If you’re researching credit card processing companies, it’s easy to come across a ton of conflicting information. Instead of a cash register, you actually have three options: payment processors, gateways and merchant accounts. Here are the facts about each one, so you can better understand and choose the services you need.
Payment processors are outside companies whose job is to handle transactions for your business. They essentially process the communication that occurs between your company and whatever company handles your customer’s credit card number. This facilitates the exchange of money between two banks, and provides an additional layer of security for both the customer and seller. They may also sell or lease credit card readers, and other software related to integrating your payment system.
The payment gateway is the mechanism by which payment information is transferred to the bank. The gateway connects the processor to the bank, which is a fairly critical role in this process. Without the gateway, you couldn’t move money anywhere, even if you’re equipped for mobile credit card processing it and have the means to transfer it.
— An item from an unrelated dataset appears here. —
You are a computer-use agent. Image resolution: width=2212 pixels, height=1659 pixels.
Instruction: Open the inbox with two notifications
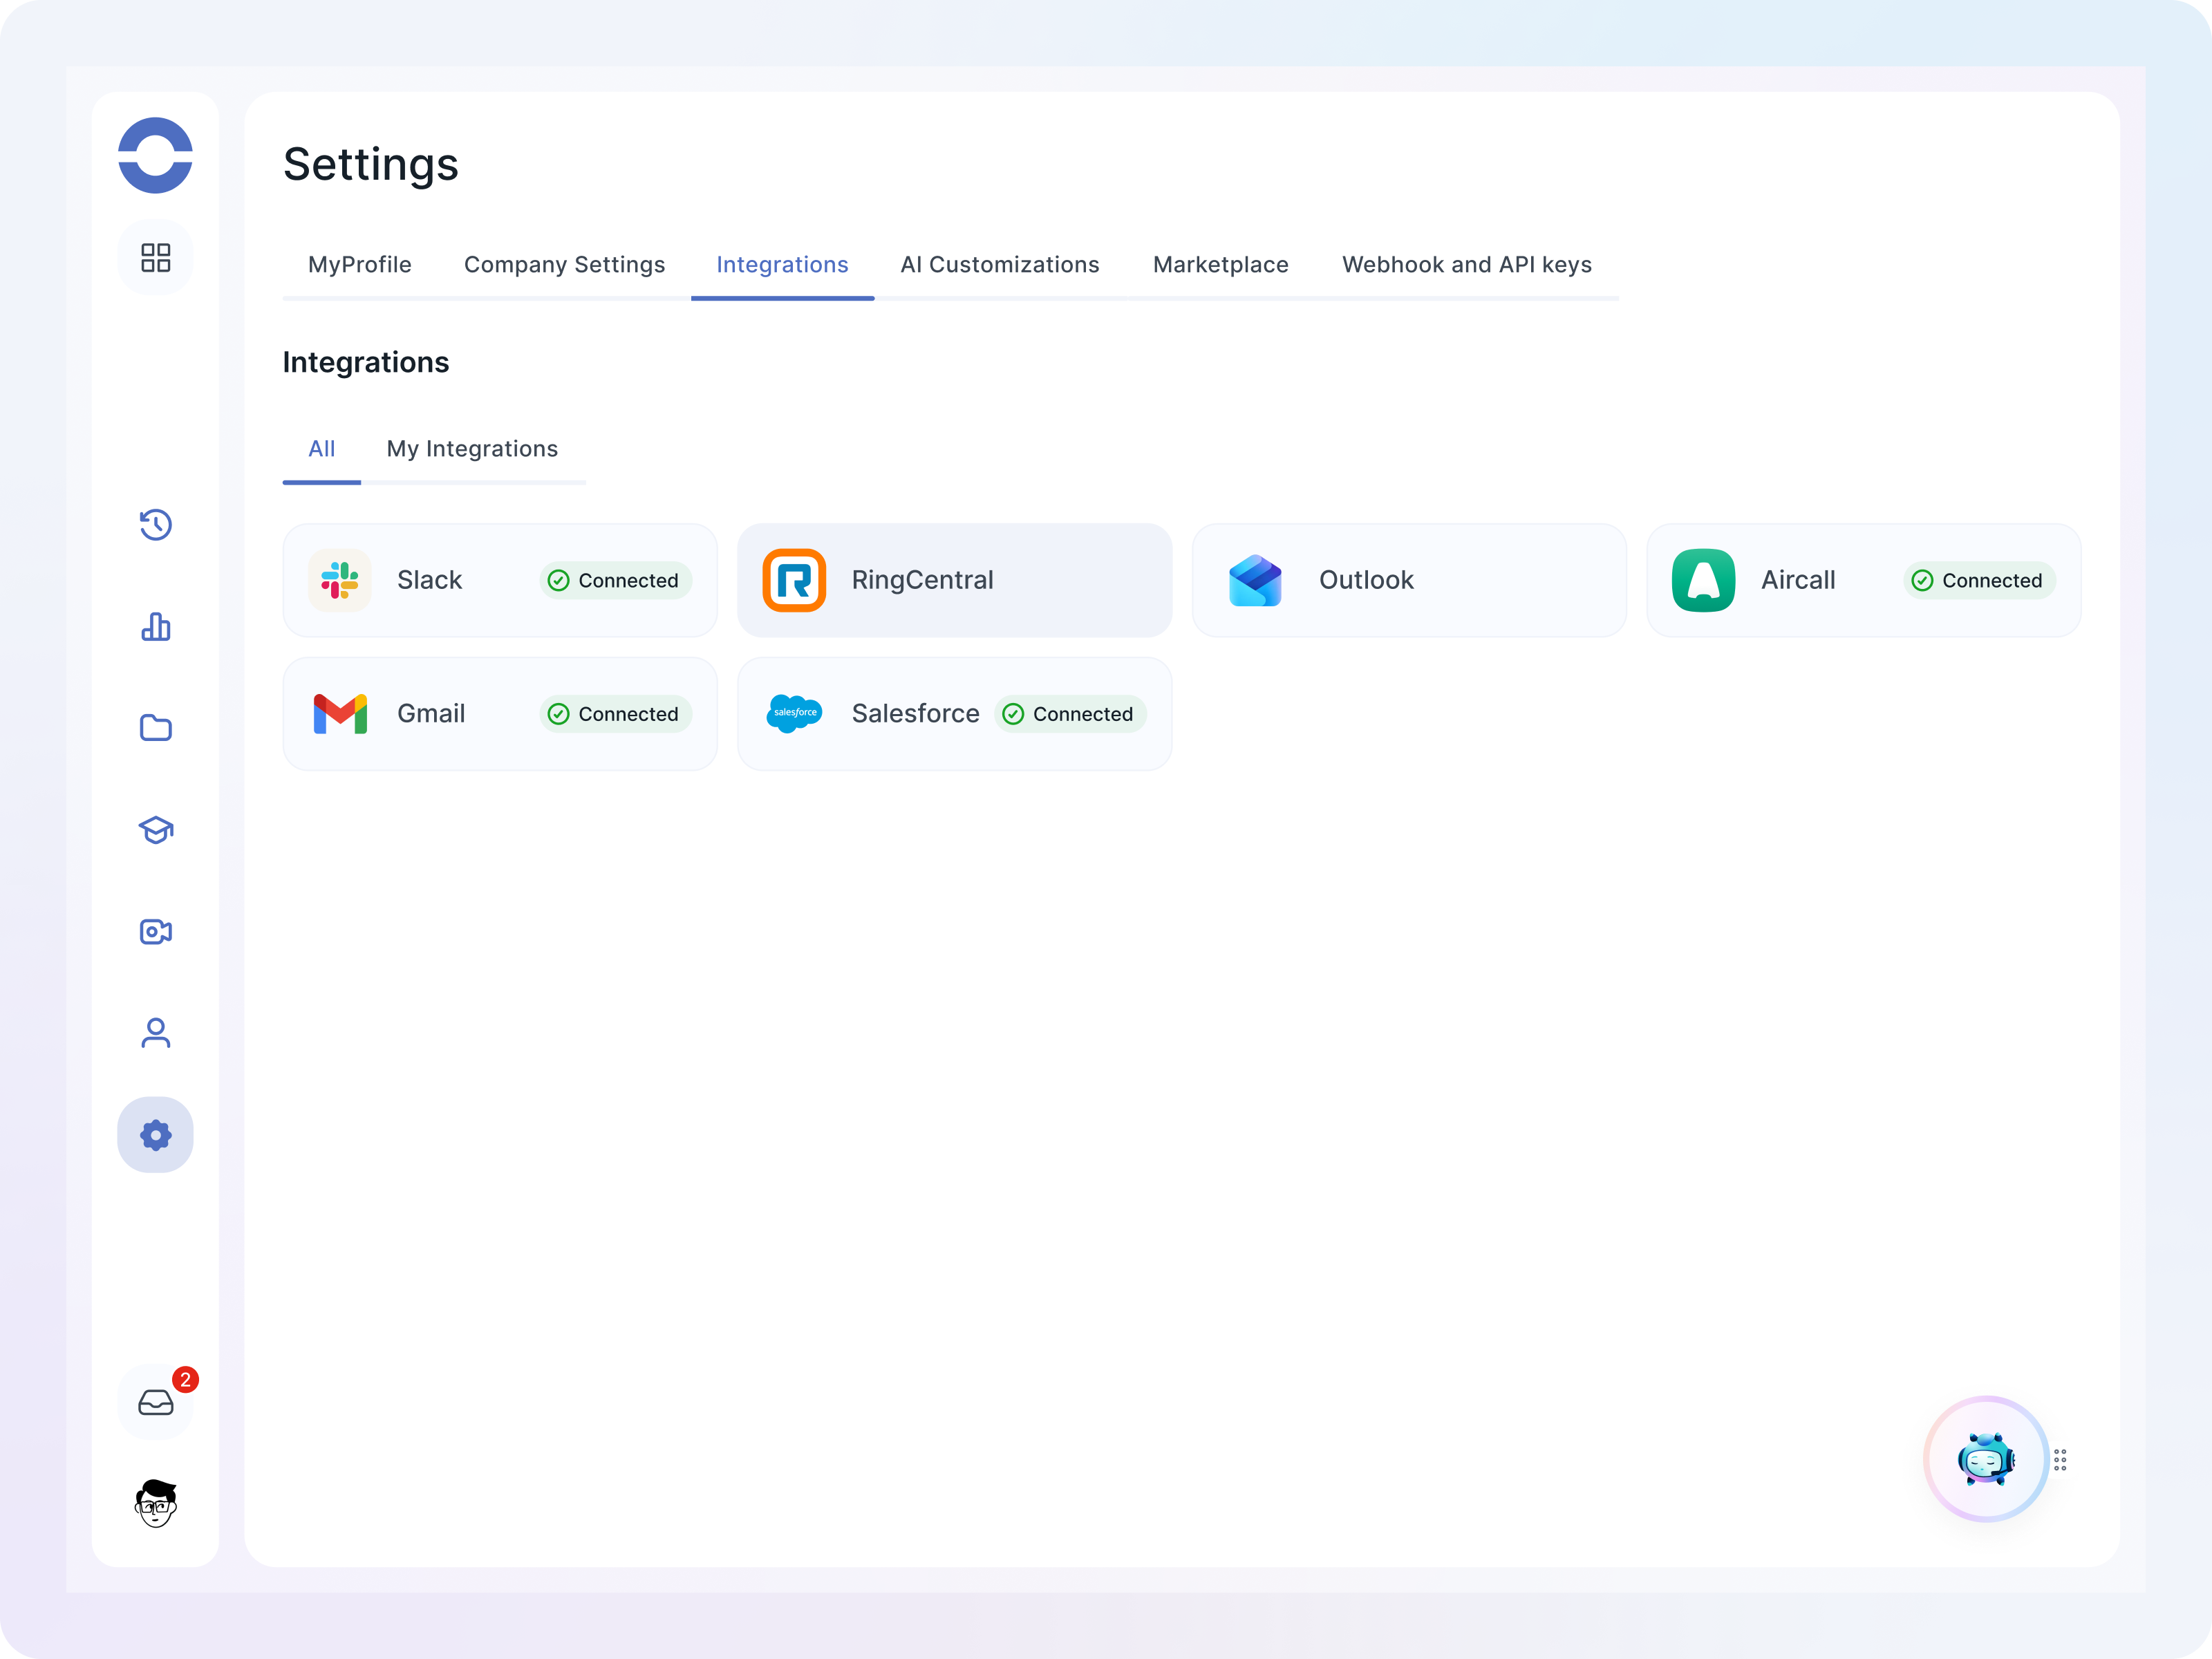pos(155,1403)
Some payment processors and merchant accounts come bundled with payment gateways, which really means they either have their own system or already work with a third party.
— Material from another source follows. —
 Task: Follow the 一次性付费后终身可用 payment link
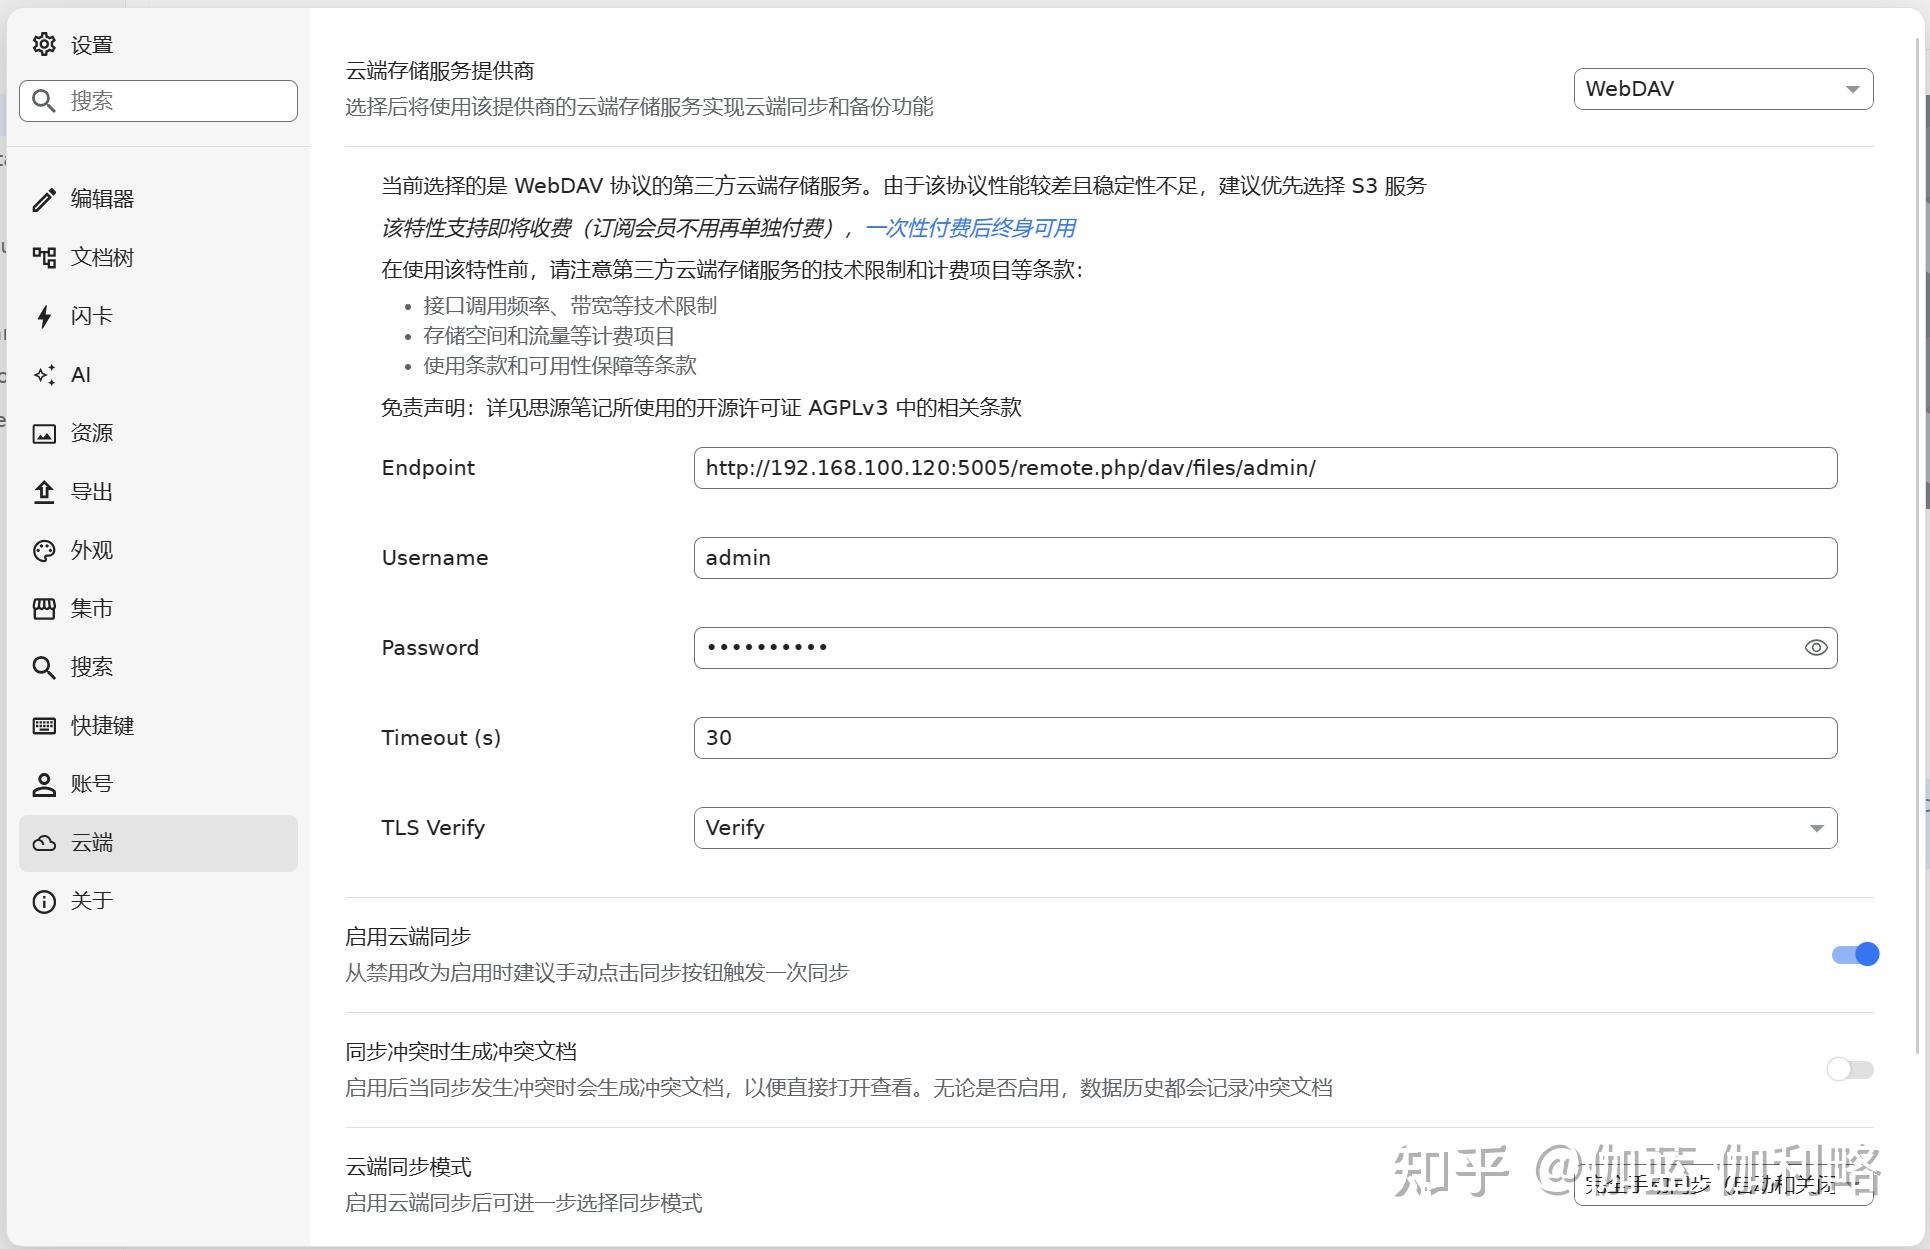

Merchant accounts are similar to payment processors, but you work directly with the merchant instead of a third party. A merchant account is a lot like a bank account, so it’s used for transactions, payments, processing returns and many of the back-end financial work of your business.
Why choose a merchant account? Simple: more of them are able to work with brick and mortar and eCommerce stores. That trend is changing now that more payment processing companies are entering the retail space, but merchant accounts function seamlessly. Payment processors may require both parties to have an account with the processor before money can be moved.